WildAid was running a worldwide campaign
to educate people to stop eating sharkfin soup, Knights said.
'Consumer power' would be the heart of the shark-conservation
effort in the long run, he said.
"People would stop eating sharkfin
soup only if they know how the fins were taken," he said.
"Considering the cooking processes
- drying, bleaching and drying again - all the taste and nutritional
value is removed. The remaining taste is the only ingredient.
The flavour of sharkfin soup is purely a fashion - image and
face," he said.
BY KAMOL SUKIN
Shark fin ban toothless, say restaurateurs
The Nation, 15th
A CAMPAIGN to ban shark fin soup has had
very little influence on consumers of the popular dish, according
to restaurant operators.
Two of the three major shark fin soup restaurants
in the Bangkok area said the campaign has had no effect on their
income, while one restaurant at a five-star hotel said that only
a few customers had declined to eat the soup, citing the campaign
as the reason.
"Some of the guests just said no.
They said they had heard of the campaign and wanted to be part
of it," said a chef from China Town Restaurant at the Dusit
Thani Hotel who asked not to be named.
However, the chef said the number of people
eating the soup has not gone down significantly. The main consumers
are Japanese who have yet to respond to the campaign: "They
[Japanese] might not have heard about it," she said.
WildAid, an international conservation
group last Thursday launched its latest study on the global shark-finning
crisis, including statistics in Thai seas. Every year, the study
said, 100 million sharks are finned worldwide, mostly to supply
restaurants for shark fin soup.
WildAid is canvassing the Thai consumer
to stop eating shark fin soup in order to halt demand for shark
finning and call on the government to conduct a master plan for
a sustainable shark fishery.
At Hoochalarm Scalar, an established shark-fin
soup restaurant in the Siam Centre area, with 20 years in the
business, the number of customers has gone down slightly. But
that is due to the economic recession, not the campaign, the
restaurant's director, Somchai Kanchana, told The Nation.
"The campaign is not an issue for
our customers. They love the soup," he said.
Somchai said his customer number is currently
at 300 per day. Almost all are politicians, actors or businessmen.

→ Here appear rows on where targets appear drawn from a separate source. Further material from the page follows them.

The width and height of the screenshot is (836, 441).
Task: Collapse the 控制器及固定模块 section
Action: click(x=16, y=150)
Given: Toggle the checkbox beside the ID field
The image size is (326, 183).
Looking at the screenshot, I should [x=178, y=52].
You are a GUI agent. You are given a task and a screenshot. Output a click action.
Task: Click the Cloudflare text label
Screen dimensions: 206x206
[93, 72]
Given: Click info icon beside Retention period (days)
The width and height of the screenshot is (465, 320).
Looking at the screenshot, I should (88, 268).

The dish is served at a price of Bt800 to Bt5,000, depending
on the shark fin's grade (or size), he added.
Particularly defiant in the face of the
campaign is a popular Japanese food franchise, Oishi Restaurant.
Oishi has just launched three shark fin
dishes as the featured "food of the month" on Thursdays
and Fridays at all its six branches in Bangkok.

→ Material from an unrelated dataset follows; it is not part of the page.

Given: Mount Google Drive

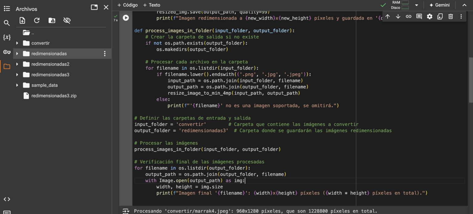Looking at the screenshot, I should [52, 20].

"The promotion has increased our reservation
bookings by 20 per cent," said Phitchaya Wichanond of the
restaurant's call centre.
A shark-fin enthusiast who asked not to
be named said she had heard something about the campaign but
had not changed her mind about eating the soup.

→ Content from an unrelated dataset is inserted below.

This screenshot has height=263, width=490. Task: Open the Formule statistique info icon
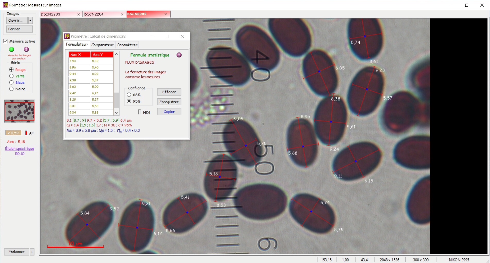179,55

"All kinds of meat we eat come from
killing," she said. "What's the difference?"
Another shark-fin lover said there had
been some discussion over the ban among his Chinese family members.
Finally, they decided it should be a matter of personal choice
whether or not to eat the soup, he said.
"But people my age do not love eating
the soup so much, maybe because we know more about the cruelty
that's required to get the fin," he said.
Meanwhile, the Senate Committee on Foreign
Affairs will today bring up the issue for discussion, seeking
to push for a master plan for a sustainable shark fishery in
The committee is one of three senate committees
that have expressed interest in the shark campaign. Another two
are the committees on environment and tourism.